Jeffreys is best known for his barbaric role in the 1685 Bloody Assizes of King James II. A few years ago, historians in Taunton in Somerset installed a series of interpretive panels on the former Debenham's store in the town centre - such is Jefrrey's ongoing notorious reputation that the locals gouged out his eyes and drew a Hitler moustache.

But earlier, in the reign of King Charles II, Jeffreys was already carving out a reputation. Here is an account of his activities in Newcastle Upon Tyne in 1683.


"... But I need say nothing of his conduct; the man and his manners are known, and will be remembered for this generation at least; only one instance I shall relate, it not being taken notice of elsewhere.

As he was making his circuit in the north, calling for vengeance wherever he came, and taking it where he could against the Dissenters, he came to Newcastle upon Tyne at the assizes, 1683. and being informed of a company of young plotters and rebels, as they were resolved to make them, sets himself with his usual zeal to suppress them. The case, in short, was this.

A number of young men in the town of Newcastle (about twenty) met together once a week for mutual assistance and improvement in religion; for which purpose they spent some time in prayer and conference; having subscribed a paper containing rules, for the better ordering such a society, and the work to be done in it, taken out of a book of Mr. Isaac Ambrose's (Wikipedia here).

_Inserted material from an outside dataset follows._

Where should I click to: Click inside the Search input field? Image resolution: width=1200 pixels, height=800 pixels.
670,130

One of the society, upon what inducement he best knows, turns informer, and having a copy of this dangerous paper, with the names of the subscribers, makes a discovery, and the whole matter was laid before Judge Jefferies at the assizes; by which it appeared to his Lordship, that about twenty young phanaticks met together weekly to pray and talk about religion &c. his Lordship, whose business lay as much with such as these, as with felons &c. resolved to make examples of them. When he was prepared to proceed against them, he ordered the doors of the court to be locked up, and kept locked: till such of the young men as were in court were secured; and, at the same time, dispatched the sheriff with the proper officers to apprehend the rest; the doors being still kept closed, which made no small noise and stir in the town. His Lordship, as his manner was, began to breathe out threatening against the Dissenters; and whereas some of the elder of them, with whom his Lordship would have taken an occasion to have talked, were withdrawn from the town; he said, He would take the Cubs, and that would make the old Foxes appear.

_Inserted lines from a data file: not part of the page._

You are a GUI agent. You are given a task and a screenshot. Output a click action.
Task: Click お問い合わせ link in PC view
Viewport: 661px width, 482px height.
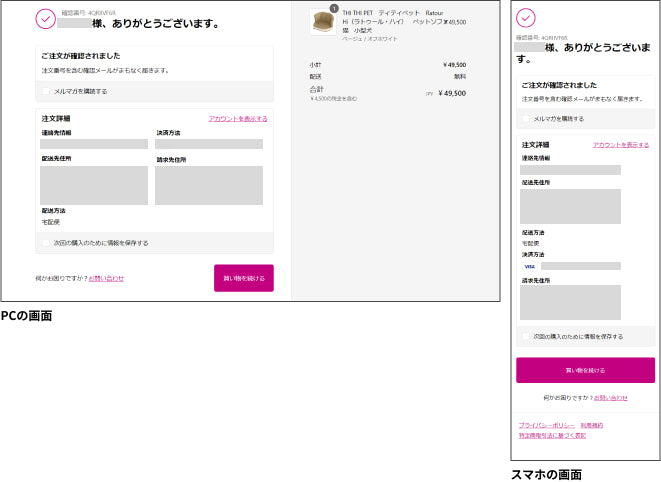(106, 278)
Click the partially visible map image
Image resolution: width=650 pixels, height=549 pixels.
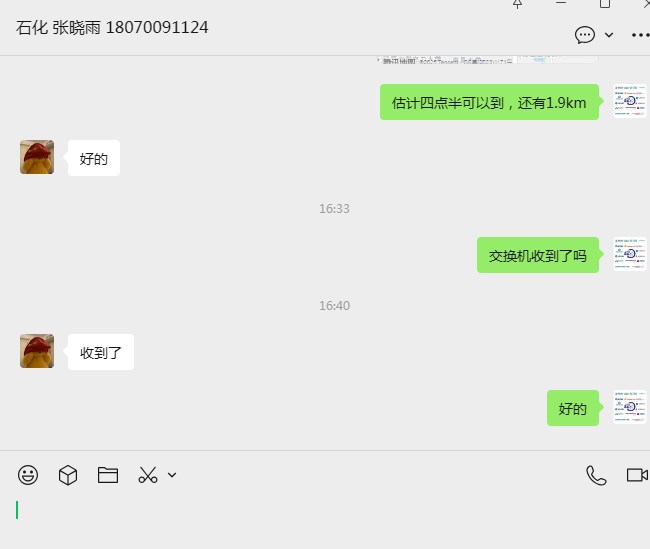(x=488, y=60)
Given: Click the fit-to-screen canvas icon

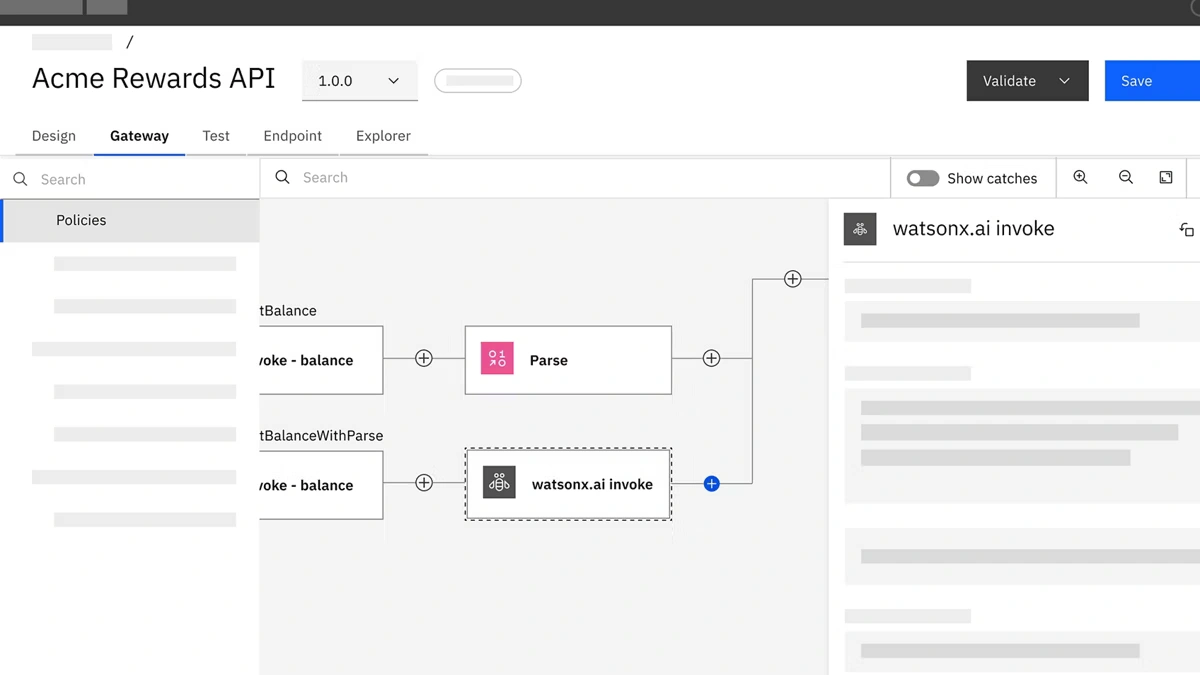Looking at the screenshot, I should [x=1166, y=177].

The offenders (some of whom are found in court, and others of them brought in by the sheriff) are presented before his Lordship's tribunal: such as knew his Lordship's character, will easily imagine (and some well remember it) with how much indignation and contempt he would look down upon these young men.

One of them, Mr. Thomas Verner, who had but a mean aspect at besft, (and the work he was taken from made him appear at that time meaner than ordinary) his Lordship was pleased to single out, no question to triumph over his ignorance, and thereby expose all the rest.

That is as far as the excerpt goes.